È bruttissimo assistere, in tema di suicidio assistito, a una indecente battaglia tra diritti umani versus una politica in balìa di incertezze proprie e di vigili sguardi papalini. Per riaprire un dibattito, che negli anni è stato periodicamente chiuso a chiave nei vari cassetti nonostante il fatto che il Parlamento sia stato invitato dalla Corte costituzionale a legiferare sull’argomento, ci è voluta la Regione Toscana che ha approvato una legge sulla materia con la quale, in sostanza, il suicidio assistito viene inserito nel Servizio sanitario regionale. Sull’argomento Marco Cappato, dell’Associazione Luca Coscioni, ha affermato che “durante il dibattito, i partiti che si opponevano alla legge in Toscana invocavano la necessità di una legge nazionale. Peccato che gli stessi partiti – in minoranza in Toscana, ma in maggioranza nel Parlamento nazionale – a Roma si oppongano alla discussione di una legge nazionale, richiesta invano da sei anni da parte della Corte costituzionale”.

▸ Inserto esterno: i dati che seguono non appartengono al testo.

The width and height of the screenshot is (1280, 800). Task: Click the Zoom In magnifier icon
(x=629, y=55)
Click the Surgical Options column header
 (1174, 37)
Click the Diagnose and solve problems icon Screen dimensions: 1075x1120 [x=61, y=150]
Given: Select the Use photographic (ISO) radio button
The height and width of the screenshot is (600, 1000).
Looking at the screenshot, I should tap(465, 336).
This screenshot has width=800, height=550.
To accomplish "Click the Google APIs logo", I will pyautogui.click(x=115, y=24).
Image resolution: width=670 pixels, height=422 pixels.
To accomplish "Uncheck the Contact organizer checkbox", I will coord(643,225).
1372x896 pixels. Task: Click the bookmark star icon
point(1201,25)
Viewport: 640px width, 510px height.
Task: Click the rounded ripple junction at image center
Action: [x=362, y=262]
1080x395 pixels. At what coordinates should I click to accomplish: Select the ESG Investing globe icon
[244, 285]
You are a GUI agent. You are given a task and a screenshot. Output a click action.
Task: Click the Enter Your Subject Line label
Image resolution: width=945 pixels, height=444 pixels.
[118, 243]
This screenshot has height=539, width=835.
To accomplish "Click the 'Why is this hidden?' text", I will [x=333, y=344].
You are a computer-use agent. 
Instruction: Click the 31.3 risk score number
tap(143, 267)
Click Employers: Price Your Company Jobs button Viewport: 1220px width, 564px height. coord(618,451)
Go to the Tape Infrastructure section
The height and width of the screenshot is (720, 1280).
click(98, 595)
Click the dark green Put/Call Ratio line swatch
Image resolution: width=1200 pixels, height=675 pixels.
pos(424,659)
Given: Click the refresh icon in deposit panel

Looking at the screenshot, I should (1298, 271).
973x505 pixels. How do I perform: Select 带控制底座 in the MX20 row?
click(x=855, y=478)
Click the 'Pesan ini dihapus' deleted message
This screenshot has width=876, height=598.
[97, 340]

Sei anni non sono pochi e tutti i partiti “temono” il confronto parlamentare sul suicidio assistito. È quasi superfluo sottolineare che, in molti casi, è difficile definire “vita” uno status caratterizzato da macchinari, tubicini, camici bianchi che ti circondano, senza nessuna speranza di futuro: ma come si fa a definirla vita? Si sta parlando dell’ostinarsi a tenere acceso un organismo che non vuole-può più stare su questa Terra. Non è ancora chiaro se la politica non abbia ancora capito (o faccia finta di non capire) che la necessità di una legge nazionale è più che mai urgente, senza fraintendimenti e ipocrisie, ma con certezze messe per iscritto in una normativa.